── 所给文本
Intersection of Two Arrays I & II

349. Intersection of Two Arrays

Given two integer arrays nums1 and nums2, return an array of their intersection. Each element in the result must be unique and you may return the result in any order.

Example 1:

Input: nums1 = [1,2,2,1], nums2 = [2,2]
Output: [2]

My Solutions:

题目是求两个数组中同时出现的unique数字，最简单的做法是把两个数组中的所有数字比较一遍。Time: O(m*n)。

除此之外：

方法1: 用hashset储存第一个数组中的所有数字，然后遍历第二个数组。hashset保证了数字的唯一性。

Time: O(M + N); Space: O(min(M, N)), HashSet needs extra space

方法2: 将两个数组先排序，然后用两个pointer同时iterate两个数组，把相同的数字存入一个hashset ，最后把hashset里的数字存入返回值。
────
── 记录集
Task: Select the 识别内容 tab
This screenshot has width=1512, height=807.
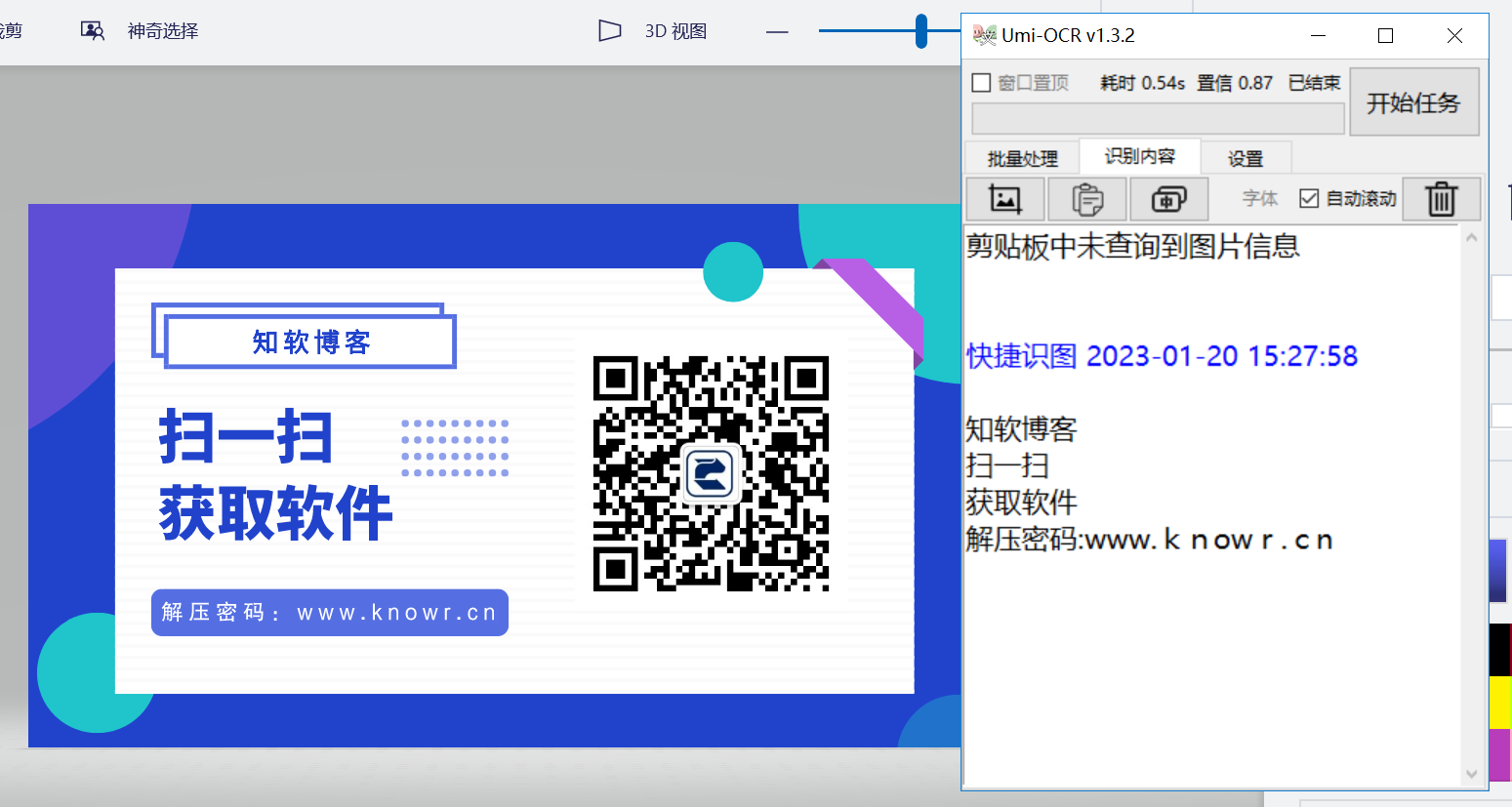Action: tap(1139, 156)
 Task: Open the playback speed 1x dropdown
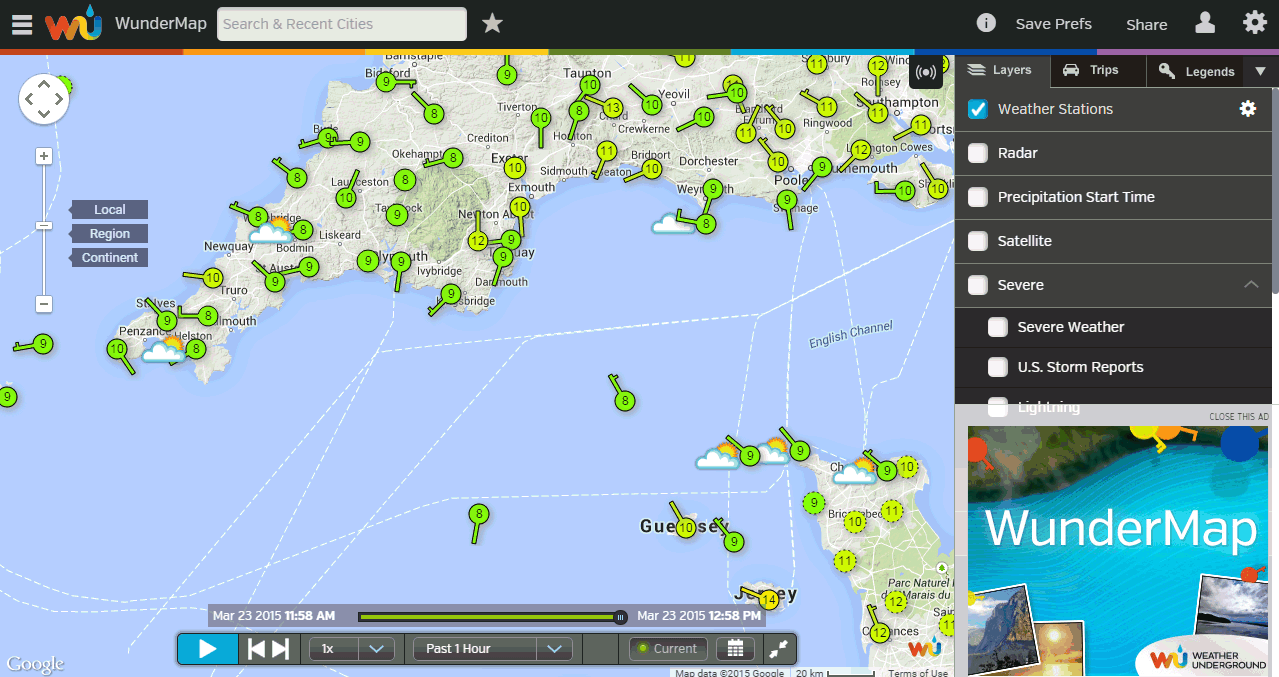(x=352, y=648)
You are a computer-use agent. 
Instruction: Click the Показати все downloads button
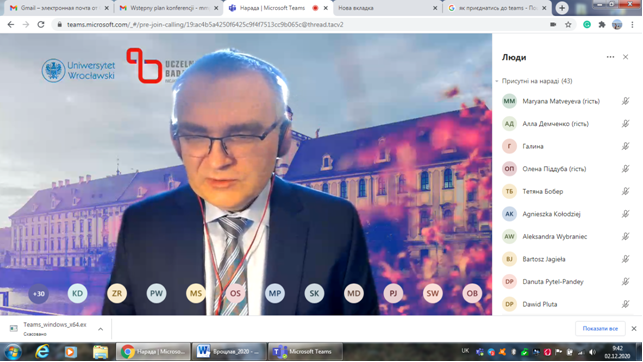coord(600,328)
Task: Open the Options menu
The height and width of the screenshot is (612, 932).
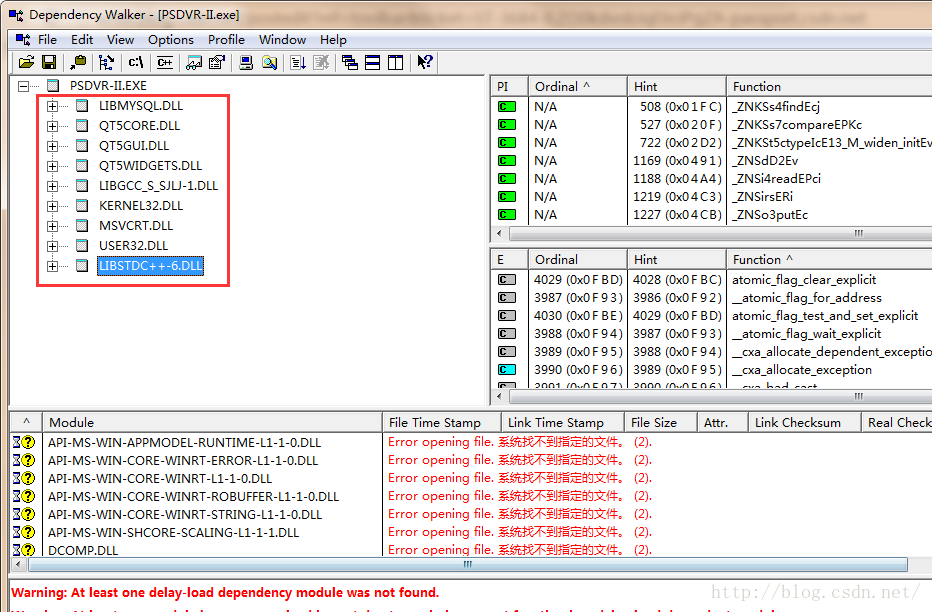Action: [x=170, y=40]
────
任务集合:
1. 请改写两数组交集一文中从“Intersection of Two Arrays I”到“in any order.”的这一段，把其中的“integer”换成“whole-number”。
2. 根据两数组交集一文回答：
(a) 示例1的输出是什么？
(b) 方法1用什么来储存第一个数组中的所有数字？
(c) 把两个数组中的所有数字比较一遍的做法，时间复杂度是多少？

完整答案:
1.
Intersection of Two Arrays I & II

349. Intersection of Two Arrays

Given two whole-number arrays nums1 and nums2, return an array of their intersection. Each element in the result must be unique and you may return the result in any order.

2.
(a) [2]
(b) hashset
(c) O(m*n)